In the dry steppelands, one of their most valuable exports is the dried sap of the Larthorn tree. These ugly plants are covered with vicious thorns, but the locals harvest the golden droplets that ooze from their bark each Autumn. This sap, once dried, is valued for its medicinal properties and as a spice. Since little gold or silver is found in the hinterland, the dried droplets of sap are often used as currency by the locals.
The Wizard-Brewers of the Old Empire stored memories in bottles of mead, passing their brightest ideas, most subtle magics, and most important decisions on to their heirs in bottles of oddly-flavored honey-wine. A cache of these ancient magical vintages has been unearthed, but does anyone dare drink from it? The ancient mead's creator is a complete mystery, as are the thoughts he left behind.
Many games draw moral lines in bold colors, where the real world is not so easy to categorize. Suppose that the player characters are faced with an overwhelming foe? Even unsavory allies such as orcish barbarians may be better than no allies at all. More disturbing, these allies may be honestly friendly to the PCs when all is done, overcoming barriers of race and religion. Will the PCs remain friendly with the bloodthirsty humanoid tribesmen when their mutual foes are defeated?

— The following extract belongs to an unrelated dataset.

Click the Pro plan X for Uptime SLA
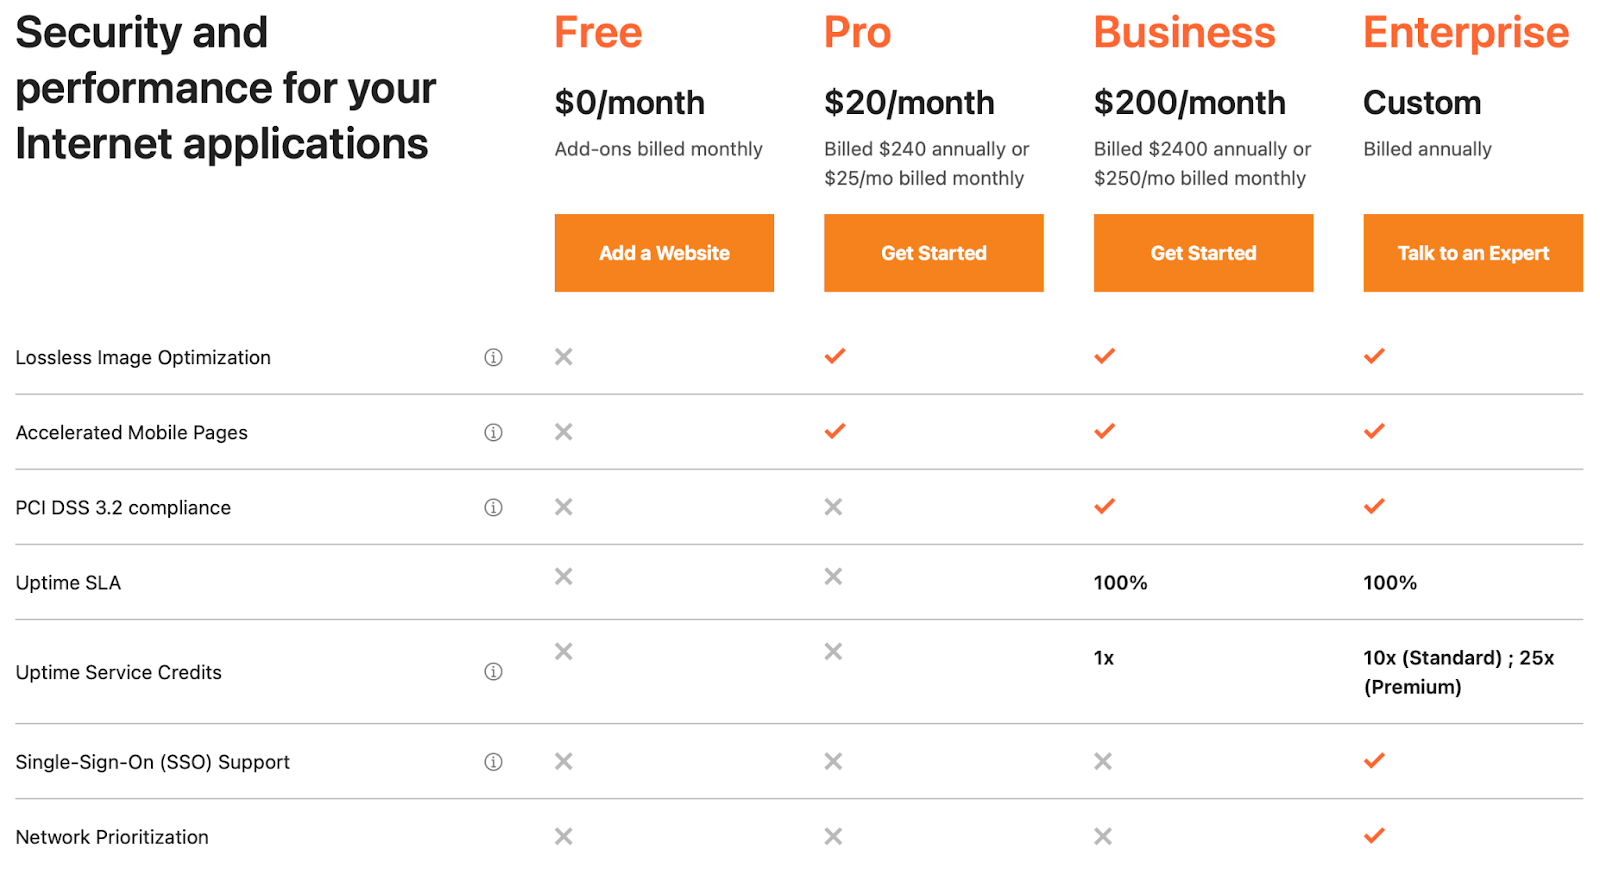Viewport: 1600px width, 872px height. (833, 576)
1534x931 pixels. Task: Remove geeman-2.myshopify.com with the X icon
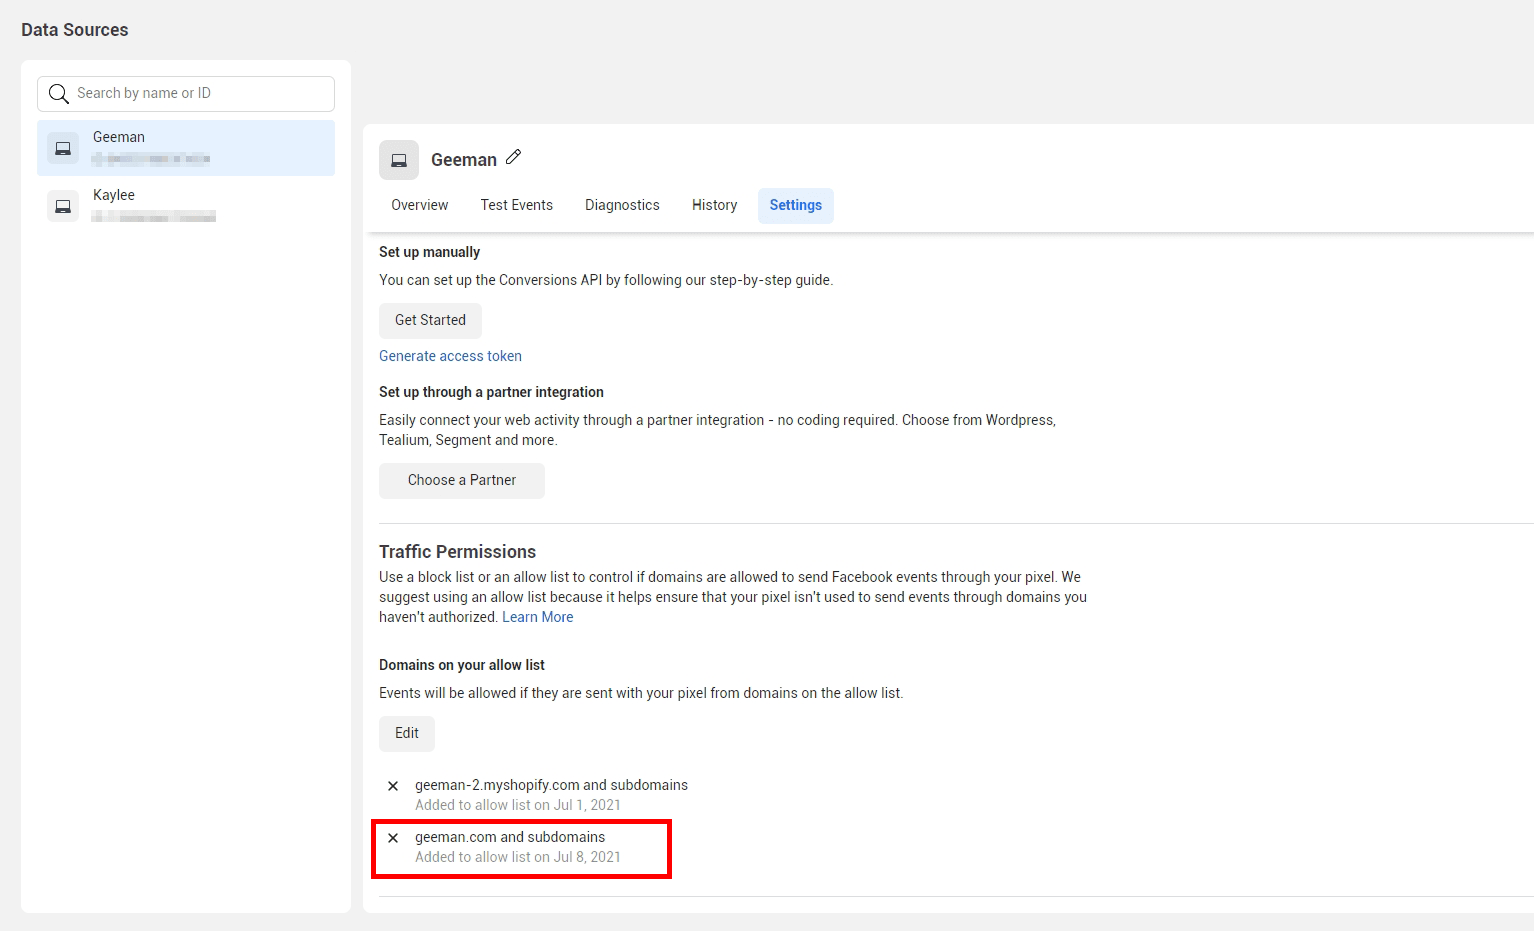coord(393,786)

Some would expect the tribes to betray them, but after the characters have honestly won their respect, even orcs may not be all bad.
What if the sources of precious metal in the realm all failed, so that the only sources for gold and other precious metal were hostile foreign lands? Gold coinage might become increasingly rare, resulting in hoarding. Player characters that appear with masses of treasure might be suspected of being in the pay of foreign powers.

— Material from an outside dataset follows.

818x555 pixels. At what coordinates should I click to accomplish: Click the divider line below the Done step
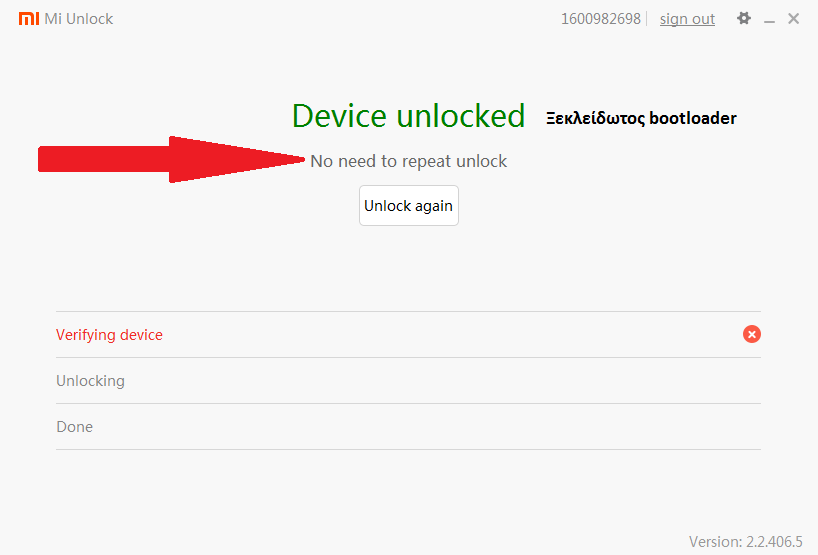tap(408, 449)
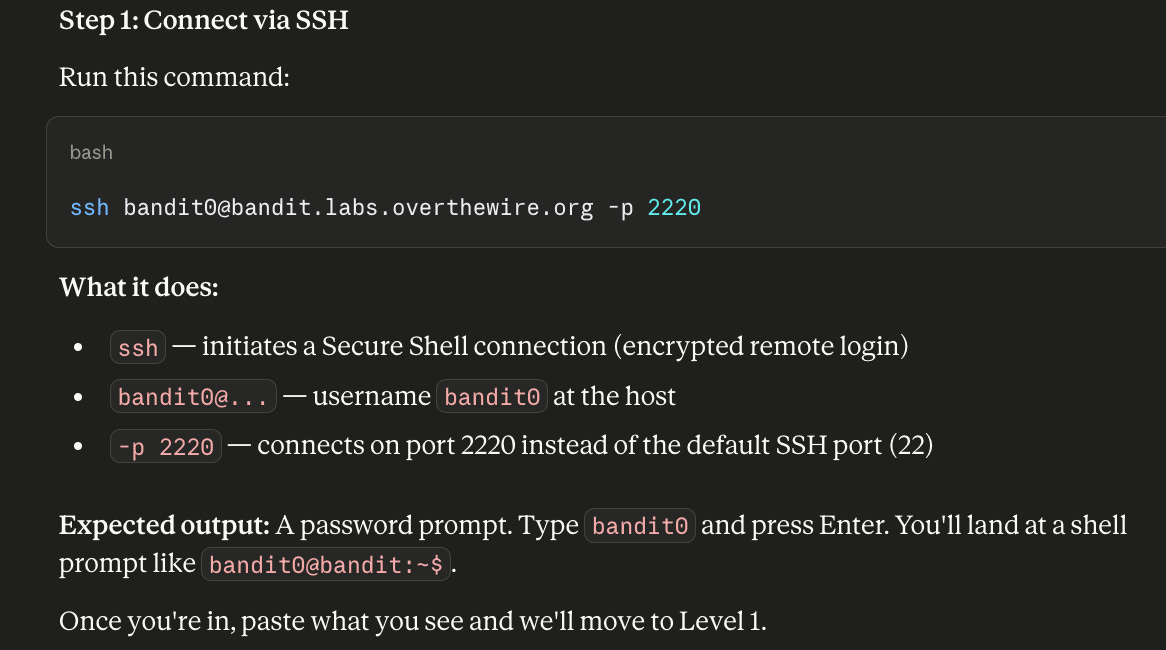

The villages around the capital have a strange new disease cropping up. Spread by a fungus (much like ergot poisoning), it causes its victims to be very sensitive to sunlight. Hundreds of peasants are hiding from the sun, only coming out in the darkness to labor in the fields. Unfortunately, rumor makes their behavior sound more sinister and secretive than it really is.
On some of the islands off the coast, the rites of the local fertility god revolve around ceremonial death and rebirth. The religion's priests have overcome this cycle, however: Each of them is actually undead, ceremonially slain and "reborn"! Their religion is otherwise unremarkable, being an odd offshoot of the mainland's religions. The priests vow to resist their undead cravings, seeing these as the "cycle of life" attempting to reclaim their spirits.
If a ghost possesses someone that had a different personality to them in life, the possessed body will slowly rot.
If it was a castle, it was the strangest one he had ever seen.
He of course saw the main tower - taller than anything he had seen outside of Stoneholt, the spire looked fragile and was topped by a glassed-in chamber.
The outer wall was so gently sloped that it would have only stopped a horde of hobbling old men, an able-bodied soldier could stride up to its crest with little effort. Within one saw a huge, nearly perfect bowl-shaped area with the base of the tower in the centre, covered in hundreds of mirrors.
This structure is a massive solar collector designed by the Wizard-King Aardwal in centuries past. He used the concentrated light in his investigations into the magic of light, and in the fashioning of flash crystals.